Livingstone, 51, shot and killed his children Bradley, 9, and Ellen, 6, while they slept in their St Leonards home last Wednesday night.
He had talked about killing the children's mother, his ex-wife Katharine Webb, and threatened to burn her house down in August last year. He then twice breached a protection order.
The courts documented his breaches as minor and he escaped jail time.
Webb's neighbour, Mel Foot, said she laid a complaint with police at the time Livingstone made the threats. It was never followed up, she said.
University of Otago law faculty head Mark Henaghan said "behind the scenes" prosecutors and some police personnel had expressed concerns to him about government directives to police to save resources by not prosecuting 50 per cent of cases.
He gave an example of the recent revelations police had not followed up a complaint by a 14-year-old girl in the Roast Busters case - where a group of young Auckland men bragged online about having group sex with underage teenage girls. "You get the sense it seems to me it's a crucial issue - if police are told only to respond in certain scenarios."
Henaghan questioned whether police followed up Foot's complaint.

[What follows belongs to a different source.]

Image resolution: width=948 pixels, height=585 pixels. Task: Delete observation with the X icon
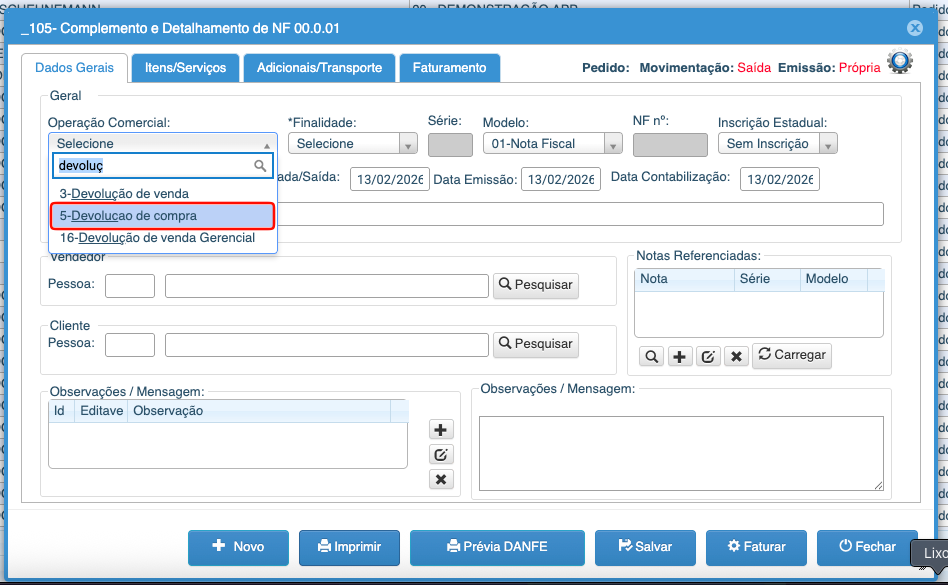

The courts would have been informed of Livingstone's history and his "level of dangerousness" if they had, he said.
"There seems to be other evidence here that was definitely not reported to the court or it would have done a lot more," Henaghan said.
How the courts dealt with Livingstone's breaches would have been a "whole different ball game".
Dunedin-Clutha-Waitaki district commander Inspector Greg Sparrow declined to comment on issues raised by Henaghan.
Police met Foot on Friday to discuss and listen to her concerns, he said.
"Police are looking into the matters she has raised as part of our wider investigation."
Police yesterday revealed they had found out where Livingstone got the gun he used to kill his children.
Sparrow would not be drawn on whether Livingstone was given the shotgun, or was able to buy it, or what calibre it was.
The investigation was likely to continue for "a number of weeks", he said.
A funeral for the two dead children will be held at St George's Hall at St Leonards on Saturday.
In a notice published in the Otago Daily Times yesterday, grieving family described the pair as "colourful and delightful children".
''The notice asked mourners to give donations to Women's Refuge instead of flowers. A notice from staff at St Leonards School said the children's "cheeky grins, huge cuddles, constant singing and sense of mischief" would be missed.
"Bradley, you were the protector. You were always looking out for Ellen and were an amazing big brother. You have a gentle, caring soul and we will miss you dearly," the notice read.
"Ellen, your infectious grin and beautiful singing would fill the room and make us smile. Your fashion sense and hair styles were like no other and you will never be forgotten."